When a virtual landscape is familiar, it serves the same function. We know what to do when we walk into a virtual conference rooms if it looks just like the one at home. We know where we’re supposed to sit, and where we’re supposed to look, we know when we’re supposed to ask questions, and when we can get up and mill around and network.

I have a high tolerance for unusual destinations. I’ve reported from throughout Asia, Russian, Chechnya, Afghanistan… but I still prefer the familiar when I’m on the road. Work is hard enough. Travel is hard. Familiar places, fixtures, and products reduce stress on travelers, and allow me to focus on work rather than on the environment.

SEEKING THE EXOTIC

When the business meeting is over, and all the handouts have been packed away and all the emails answered, it’s nice to be able to take off the business suit, and head outside and see something you can’t see at home. And maybe buy something to bring back for friends and relatives.

And when I go on vacation, I’d rather go someplace exotic and unusual. I want to go to a tropical island, or stay in a medieval castle. I will wear exotic clothes I don’t normally wear, and drink drinks with umbrellas in them. I might even adopt a foreign name, or pretend I’m a Russian spy. A cool one, from an old James Bond movie, not one of the lame ones who just got caught in the suburbs.

The thing is, if I’m on a tropical vacation and having a fling with a sexy diving instructor and making friends with the locals, it doesn’t mean that my life is empty and meaningless at home. In fact, if I’m making friends while on my trip, then I probably make friends easily at home, as well.

The exotic vacation is a break, a bit of extra spice.

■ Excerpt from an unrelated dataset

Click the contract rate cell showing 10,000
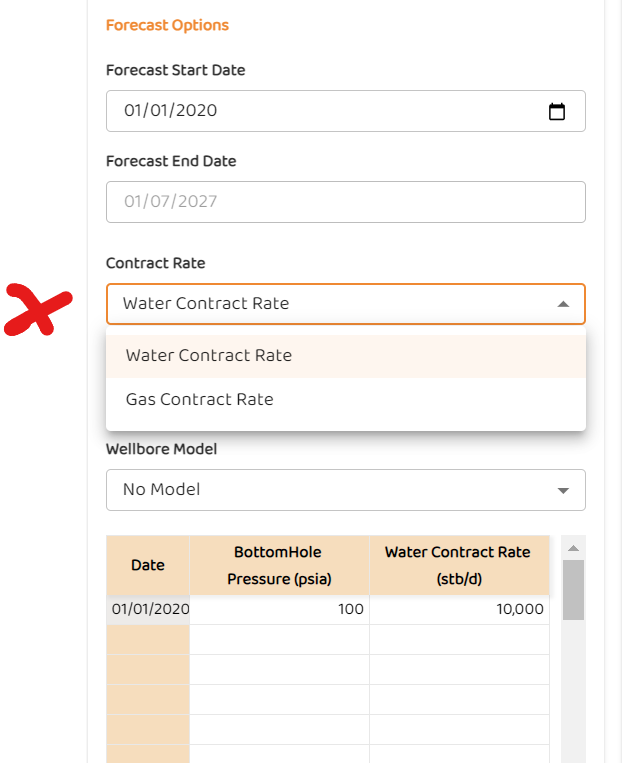The height and width of the screenshot is (763, 627). 459,609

If you think of Second Life and other virtual worlds as a vacation destination, and not as a video game, then our attitude towards how people behave in the virtual worlds will have to change.

Who among us hasn’t fantasized about quitting our day jobs and becoming a snorkeling guide on a tropical island?

Realistically, we know we’d quickly get tired of the long hours, low wages, and cranky clients — and how many tropical fish can you stand to look at before you’re ready to shoot yourself? — but we can go on vacation, and pretend.

Today, virtual worlds are still in their infancy. It’s not actually like foreign travel — the image resolution is too low. The immersive 3D isn’t yet all that immersive — or all that 3D. We can’t feel the sand between our toes or the wind on our skin. But the immersion is going to keep getting better.

So it makes sense for us to start thinking of virtual worlds as travel destinations, not software platforms — at least, when it comes to long-term business decisions.

Today, virtual worlds are often marketed to role-playing, a-social technogeeks like Dwight Schute on The Office. And virtual environments are sometimes designed with science fiction fans in mind. But the top-selling real estate in Second Life is beach-front and castles — a typical vacation destination for pretty much anybody. In Second Life, we’re thinner, tanner, and wear bathing suits more often — we are our ideal vacation selves.

Everybody would love an exotic vacation, but we can’t all to take the time, or spend the money.

There’s probably a business opportunity here, as well.